Quando le luci della festa si spengono la determinazione di Rossella non si arresta: non solo bisogna sempre essere la regina del ballo, ma bisogna agire con determinazione anche nella vita, al punto di sacrificare sull’altare del successo i propri figli, quei figli che nel film non ci sono ma che nel libro sono presenti, nonostante la madre si accorga di loro solo mediamente ogni cento pagine. Rossella adesso è presa dal suo sogno di successo, che assume le sfumature del verde: il verde dei campi di Tara, il verde della tenda da cui ricava il vestito per tornare in società ed iniziare la ricostruzione, e soprattutto il verde dei dollari che sono il vero scopo di questa ricerca.
Black è un tuffo nell’America più reazionaria e razzista. Tre figure: una pellerossa, una donna di colore e Rossella che si presenta come “figlia del gorilla”, a dimostrare che, nonostante tutto, le origini delle razze sono le medesime.

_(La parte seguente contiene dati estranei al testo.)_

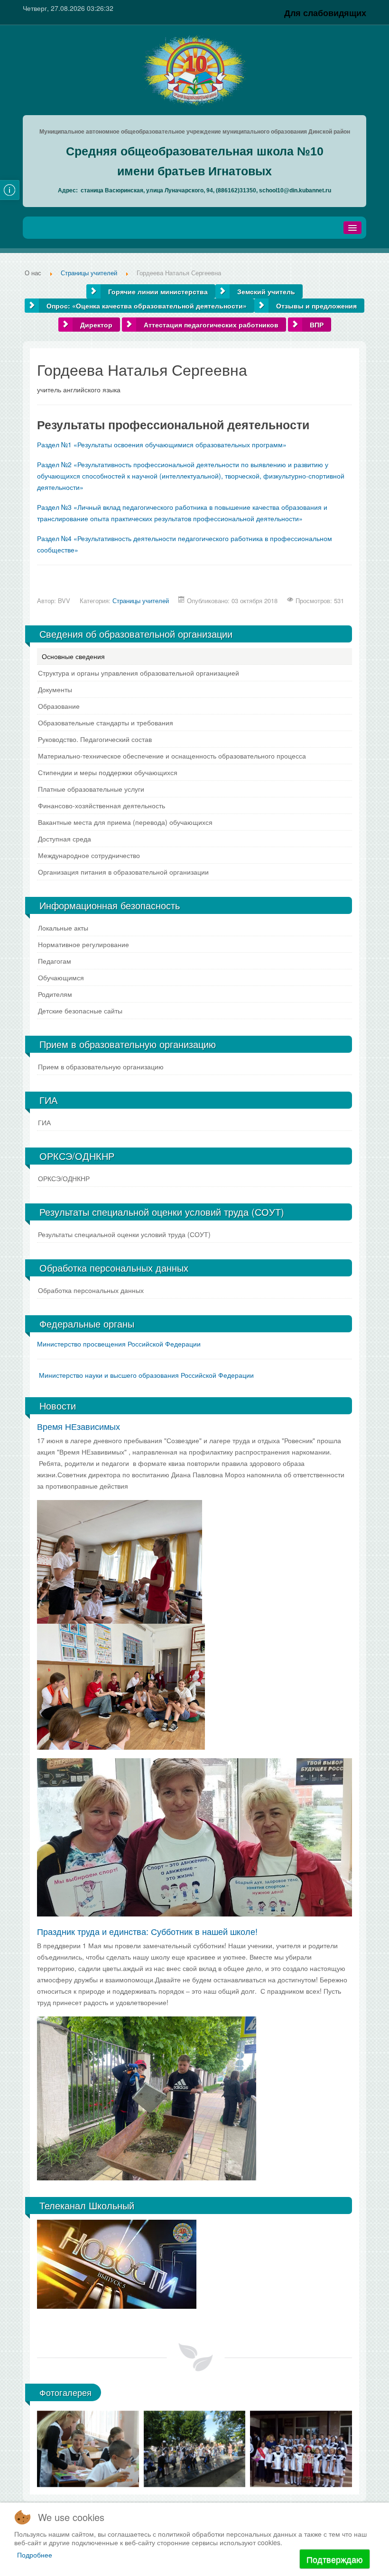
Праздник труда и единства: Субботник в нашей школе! (147, 1931)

Mentre le due donne appartenenti alle minoranze raccontano i soprusi di cui sono state vittime, Rossella si lancia in una sorta di decalogo in difesa della razza, crudo e spietato. Le musiche sono martellanti, le voci spesso distorte. Unica luce il monologo che l’attrice Hattie McDaniel, interprete di Mami, lesse la sera in cui, prima attrice di colore, conquistò l’Oscar nel 1940.

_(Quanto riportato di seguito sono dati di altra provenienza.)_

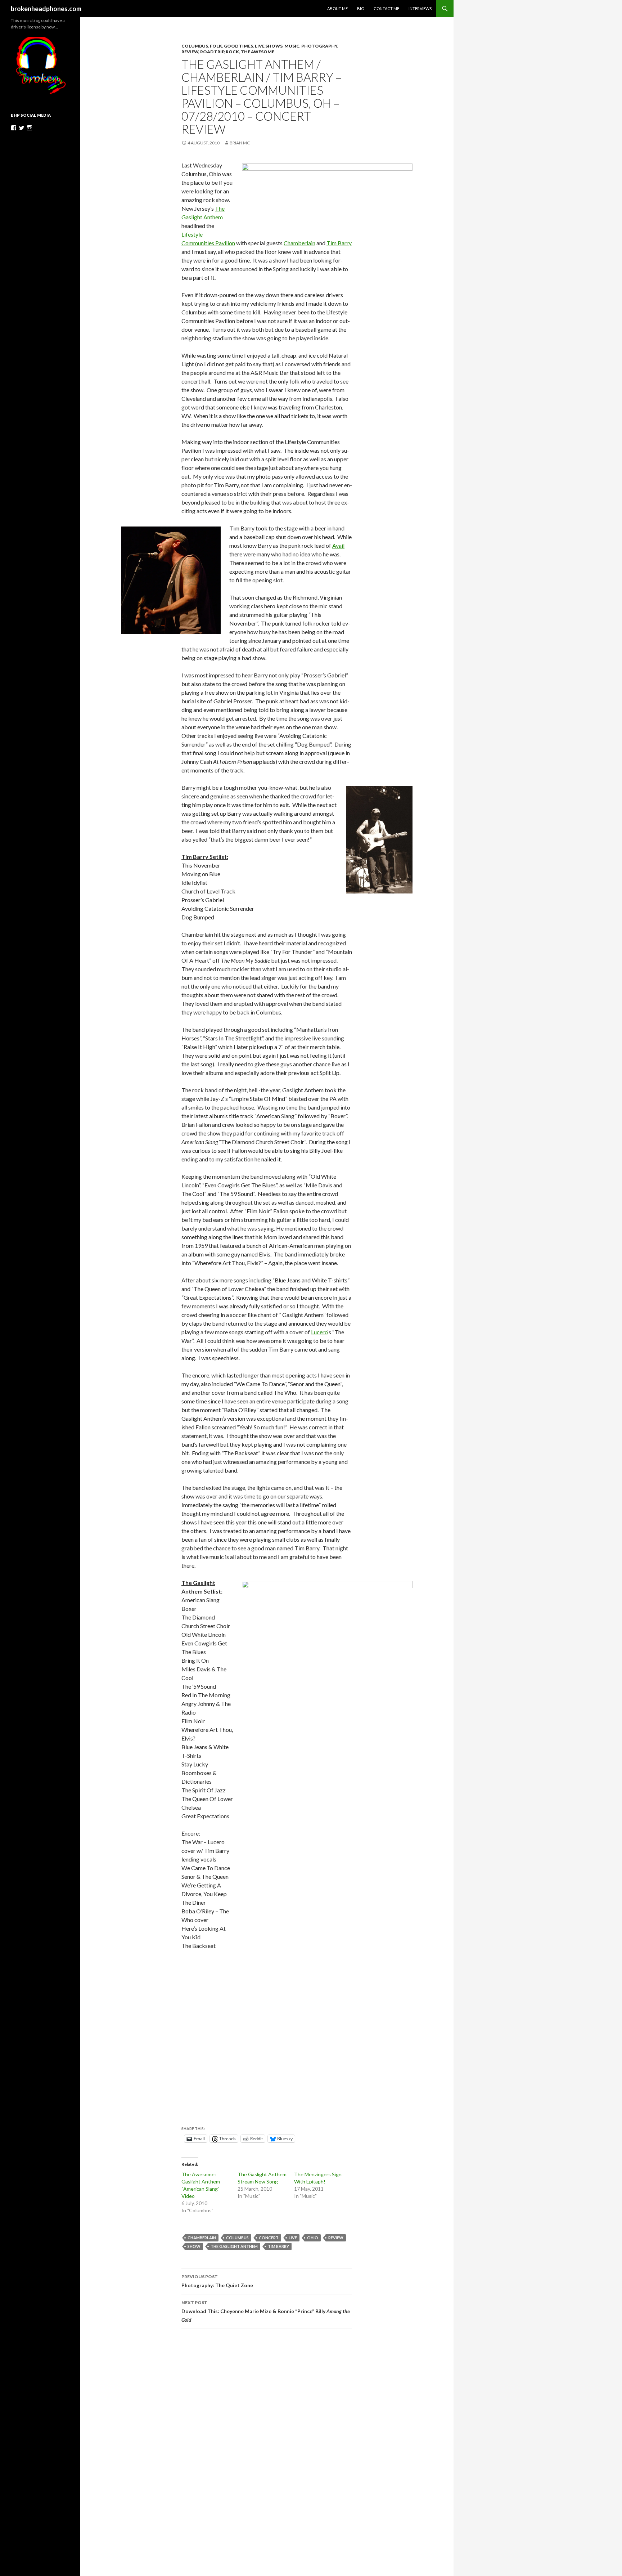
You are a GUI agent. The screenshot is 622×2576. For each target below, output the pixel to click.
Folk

Gli ultimi due capitoli, Match e Tara sono più introspettivi. Nel primo assistiamo ad una sfida verbale tra Rhett, Carlo e Asley, seduti attorno ad un tavolo, ognuno dei quali cerca di dimostrare agli altri di essere stato il più importante per Rossella. Come in una pièce di teatro dell’assurdo, non ci sarà soluzione alla questione e ne usciranno sconfitti tutti e tre.
Nell’ultimo capitolo la parola scompare, o meglio le tre attrici si muovono lentamente all’interno della gabbia-Tara sulla base di voci registrate che ripetono ossessivamente le stesse cose, a rimarcare sempre di più un’idea di stasi e di immobilità che sembra aver spazzato via il pop, la violenza e la fisicità dei primi capitoli. In questa sorta di “ritorno a casa” le luci si abbassano sulle note della Settima di Beethoven che, come in un disco rotto, ripete sempre lo stesso passaggio.
Al termine delle circa 7 ore, intervalli compresi, l’applauso liberatorio del Teatro Sociale si rivolge alle tre straordinarie interpreti, Caterina Carpio, Candida Nieri e Valentina Vacca, vincitrici di un più che meritato Premio Ubu, che da sole hanno magistralmente tenuto la scena scambiandosi i ruoli ed interagendo alla perfezione.
Come nota di costume va segnalato che tra le grida di “bravo” c’è stata anche una richiesta di bis.